◆ **RECORDS SUPPLIED**
>>>

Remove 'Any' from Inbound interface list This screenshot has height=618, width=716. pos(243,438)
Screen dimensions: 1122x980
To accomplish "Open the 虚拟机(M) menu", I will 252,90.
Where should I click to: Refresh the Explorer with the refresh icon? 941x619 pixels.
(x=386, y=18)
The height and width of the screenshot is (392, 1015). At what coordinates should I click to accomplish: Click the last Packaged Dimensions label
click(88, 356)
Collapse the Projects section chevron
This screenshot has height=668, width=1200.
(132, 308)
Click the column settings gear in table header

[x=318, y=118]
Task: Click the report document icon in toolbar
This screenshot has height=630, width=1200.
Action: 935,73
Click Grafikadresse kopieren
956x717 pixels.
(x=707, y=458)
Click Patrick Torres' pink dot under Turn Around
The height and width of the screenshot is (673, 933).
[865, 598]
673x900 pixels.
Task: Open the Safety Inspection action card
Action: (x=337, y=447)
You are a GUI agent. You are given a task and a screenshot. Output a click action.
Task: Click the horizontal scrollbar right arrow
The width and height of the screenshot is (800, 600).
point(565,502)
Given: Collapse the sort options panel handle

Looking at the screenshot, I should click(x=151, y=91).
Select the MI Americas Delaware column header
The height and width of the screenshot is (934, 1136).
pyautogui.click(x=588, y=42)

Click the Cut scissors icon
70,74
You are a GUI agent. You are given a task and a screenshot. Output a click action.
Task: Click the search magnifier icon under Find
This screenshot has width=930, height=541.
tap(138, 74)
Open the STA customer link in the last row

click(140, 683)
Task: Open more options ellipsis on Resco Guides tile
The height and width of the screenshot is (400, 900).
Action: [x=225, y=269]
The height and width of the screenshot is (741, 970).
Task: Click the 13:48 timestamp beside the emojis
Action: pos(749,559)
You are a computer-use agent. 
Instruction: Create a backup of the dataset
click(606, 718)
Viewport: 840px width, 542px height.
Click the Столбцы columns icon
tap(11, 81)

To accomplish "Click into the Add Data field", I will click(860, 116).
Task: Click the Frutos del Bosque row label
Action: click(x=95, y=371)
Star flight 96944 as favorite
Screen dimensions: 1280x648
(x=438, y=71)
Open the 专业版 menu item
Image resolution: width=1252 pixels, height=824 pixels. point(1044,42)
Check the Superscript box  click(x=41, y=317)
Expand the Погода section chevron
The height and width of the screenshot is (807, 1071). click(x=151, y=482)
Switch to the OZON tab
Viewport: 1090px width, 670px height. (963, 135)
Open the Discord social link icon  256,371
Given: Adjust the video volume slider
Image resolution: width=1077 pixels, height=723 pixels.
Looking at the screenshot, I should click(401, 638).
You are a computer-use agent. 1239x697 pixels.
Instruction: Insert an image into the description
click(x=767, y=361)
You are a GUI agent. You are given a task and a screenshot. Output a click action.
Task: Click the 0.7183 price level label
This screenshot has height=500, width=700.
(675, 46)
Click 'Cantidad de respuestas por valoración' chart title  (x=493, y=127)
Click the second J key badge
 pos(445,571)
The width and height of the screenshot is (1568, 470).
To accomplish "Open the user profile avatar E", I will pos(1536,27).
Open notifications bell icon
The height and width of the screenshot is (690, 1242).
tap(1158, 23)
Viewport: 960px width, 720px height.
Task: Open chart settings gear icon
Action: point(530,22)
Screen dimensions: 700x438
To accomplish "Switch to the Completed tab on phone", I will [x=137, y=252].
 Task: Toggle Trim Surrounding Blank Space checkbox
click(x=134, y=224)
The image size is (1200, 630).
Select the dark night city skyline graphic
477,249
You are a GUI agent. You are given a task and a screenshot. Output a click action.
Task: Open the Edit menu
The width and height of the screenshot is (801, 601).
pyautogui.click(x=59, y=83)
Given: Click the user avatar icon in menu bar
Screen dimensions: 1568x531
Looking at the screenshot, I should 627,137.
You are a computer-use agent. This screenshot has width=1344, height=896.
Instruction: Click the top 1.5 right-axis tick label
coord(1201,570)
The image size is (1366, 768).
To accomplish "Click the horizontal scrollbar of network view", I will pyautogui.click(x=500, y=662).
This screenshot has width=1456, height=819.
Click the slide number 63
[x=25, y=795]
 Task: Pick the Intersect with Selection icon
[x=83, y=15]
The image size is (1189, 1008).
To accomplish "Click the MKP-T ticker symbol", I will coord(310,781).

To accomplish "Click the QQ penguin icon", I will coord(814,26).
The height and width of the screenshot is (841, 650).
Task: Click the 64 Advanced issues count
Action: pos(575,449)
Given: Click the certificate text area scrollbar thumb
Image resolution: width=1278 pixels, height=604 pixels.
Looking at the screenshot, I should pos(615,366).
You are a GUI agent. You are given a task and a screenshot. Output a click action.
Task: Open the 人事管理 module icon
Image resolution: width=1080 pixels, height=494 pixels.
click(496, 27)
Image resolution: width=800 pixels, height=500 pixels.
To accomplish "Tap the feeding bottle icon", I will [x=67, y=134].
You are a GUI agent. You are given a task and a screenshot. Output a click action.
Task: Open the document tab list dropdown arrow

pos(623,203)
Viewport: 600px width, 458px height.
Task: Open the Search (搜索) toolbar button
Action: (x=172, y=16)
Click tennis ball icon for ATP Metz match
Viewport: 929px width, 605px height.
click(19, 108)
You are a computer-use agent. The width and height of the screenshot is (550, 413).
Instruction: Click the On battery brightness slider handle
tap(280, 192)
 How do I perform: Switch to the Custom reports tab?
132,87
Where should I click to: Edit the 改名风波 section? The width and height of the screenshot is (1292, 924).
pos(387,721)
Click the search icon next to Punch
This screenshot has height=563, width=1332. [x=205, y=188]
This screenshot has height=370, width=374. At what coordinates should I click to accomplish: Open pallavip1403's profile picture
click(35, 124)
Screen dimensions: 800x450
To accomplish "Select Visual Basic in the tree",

<<<

Your response must consist of every line above, reproduced exactly.

Remove 'Any' from Inbound interface list This screenshot has height=618, width=716. pos(243,438)
Screen dimensions: 1122x980
To accomplish "Open the 虚拟机(M) menu", I will 252,90.
Where should I click to: Refresh the Explorer with the refresh icon? 941x619 pixels.
(x=386, y=18)
The height and width of the screenshot is (392, 1015). At what coordinates should I click to accomplish: Click the last Packaged Dimensions label
click(88, 356)
Collapse the Projects section chevron
This screenshot has height=668, width=1200.
(132, 308)
Click the column settings gear in table header

[x=318, y=118]
Task: Click the report document icon in toolbar
This screenshot has height=630, width=1200.
Action: 935,73
Click Grafikadresse kopieren
956x717 pixels.
(x=707, y=458)
Click Patrick Torres' pink dot under Turn Around
The height and width of the screenshot is (673, 933).
[865, 598]
673x900 pixels.
Task: Open the Safety Inspection action card
Action: (x=337, y=447)
You are a GUI agent. You are given a task and a screenshot. Output a click action.
Task: Click the horizontal scrollbar right arrow
The width and height of the screenshot is (800, 600).
point(565,502)
Given: Collapse the sort options panel handle

Looking at the screenshot, I should click(x=151, y=91).
Select the MI Americas Delaware column header
The height and width of the screenshot is (934, 1136).
pyautogui.click(x=588, y=42)

Click the Cut scissors icon
70,74
You are a GUI agent. You are given a task and a screenshot. Output a click action.
Task: Click the search magnifier icon under Find
This screenshot has width=930, height=541.
tap(138, 74)
Open the STA customer link in the last row

click(140, 683)
Task: Open more options ellipsis on Resco Guides tile
The height and width of the screenshot is (400, 900).
Action: [x=225, y=269]
The height and width of the screenshot is (741, 970).
Task: Click the 13:48 timestamp beside the emojis
Action: pos(749,559)
You are a computer-use agent. 
Instruction: Create a backup of the dataset
click(606, 718)
Viewport: 840px width, 542px height.
Click the Столбцы columns icon
tap(11, 81)

To accomplish "Click into the Add Data field", I will click(860, 116).
Task: Click the Frutos del Bosque row label
Action: click(x=95, y=371)
Star flight 96944 as favorite
Screen dimensions: 1280x648
(x=438, y=71)
Open the 专业版 menu item
Image resolution: width=1252 pixels, height=824 pixels. point(1044,42)
Check the Superscript box  click(x=41, y=317)
Expand the Погода section chevron
The height and width of the screenshot is (807, 1071). click(x=151, y=482)
Switch to the OZON tab
Viewport: 1090px width, 670px height. (963, 135)
Open the Discord social link icon  256,371
Given: Adjust the video volume slider
Image resolution: width=1077 pixels, height=723 pixels.
Looking at the screenshot, I should click(401, 638).
You are a computer-use agent. 1239x697 pixels.
Instruction: Insert an image into the description
click(x=767, y=361)
You are a GUI agent. You are given a task and a screenshot. Output a click action.
Task: Click the 0.7183 price level label
This screenshot has height=500, width=700.
(675, 46)
Click 'Cantidad de respuestas por valoración' chart title  (x=493, y=127)
Click the second J key badge
 pos(445,571)
The width and height of the screenshot is (1568, 470).
To accomplish "Open the user profile avatar E", I will pos(1536,27).
Open notifications bell icon
The height and width of the screenshot is (690, 1242).
tap(1158, 23)
Viewport: 960px width, 720px height.
Task: Open chart settings gear icon
Action: point(530,22)
Screen dimensions: 700x438
To accomplish "Switch to the Completed tab on phone", I will [x=137, y=252].
 Task: Toggle Trim Surrounding Blank Space checkbox
click(x=134, y=224)
The image size is (1200, 630).
Select the dark night city skyline graphic
477,249
You are a GUI agent. You are given a task and a screenshot. Output a click action.
Task: Open the Edit menu
The width and height of the screenshot is (801, 601).
pyautogui.click(x=59, y=83)
Given: Click the user avatar icon in menu bar
Screen dimensions: 1568x531
Looking at the screenshot, I should 627,137.
You are a computer-use agent. This screenshot has width=1344, height=896.
Instruction: Click the top 1.5 right-axis tick label
coord(1201,570)
The image size is (1366, 768).
To accomplish "Click the horizontal scrollbar of network view", I will pyautogui.click(x=500, y=662).
This screenshot has width=1456, height=819.
Click the slide number 63
[x=25, y=795]
 Task: Pick the Intersect with Selection icon
[x=83, y=15]
The image size is (1189, 1008).
To accomplish "Click the MKP-T ticker symbol", I will coord(310,781).

To accomplish "Click the QQ penguin icon", I will coord(814,26).
The height and width of the screenshot is (841, 650).
Task: Click the 64 Advanced issues count
Action: pos(575,449)
Given: Click the certificate text area scrollbar thumb
Image resolution: width=1278 pixels, height=604 pixels.
Looking at the screenshot, I should pos(615,366).
You are a GUI agent. You are given a task and a screenshot. Output a click action.
Task: Open the 人事管理 module icon
Image resolution: width=1080 pixels, height=494 pixels.
click(496, 27)
Image resolution: width=800 pixels, height=500 pixels.
To accomplish "Tap the feeding bottle icon", I will [x=67, y=134].
You are a GUI agent. You are given a task and a screenshot. Output a click action.
Task: Open the document tab list dropdown arrow

pos(623,203)
Viewport: 600px width, 458px height.
Task: Open the Search (搜索) toolbar button
Action: (x=172, y=16)
Click tennis ball icon for ATP Metz match
Viewport: 929px width, 605px height.
click(19, 108)
You are a computer-use agent. The width and height of the screenshot is (550, 413).
Instruction: Click the On battery brightness slider handle
tap(280, 192)
 How do I perform: Switch to the Custom reports tab?
132,87
Where should I click to: Edit the 改名风波 section? The width and height of the screenshot is (1292, 924).
pos(387,721)
Click the search icon next to Punch
This screenshot has height=563, width=1332. [x=205, y=188]
This screenshot has height=370, width=374. At what coordinates should I click to accomplish: Open pallavip1403's profile picture
click(35, 124)
Screen dimensions: 800x450
To accomplish "Select Visual Basic in the tree",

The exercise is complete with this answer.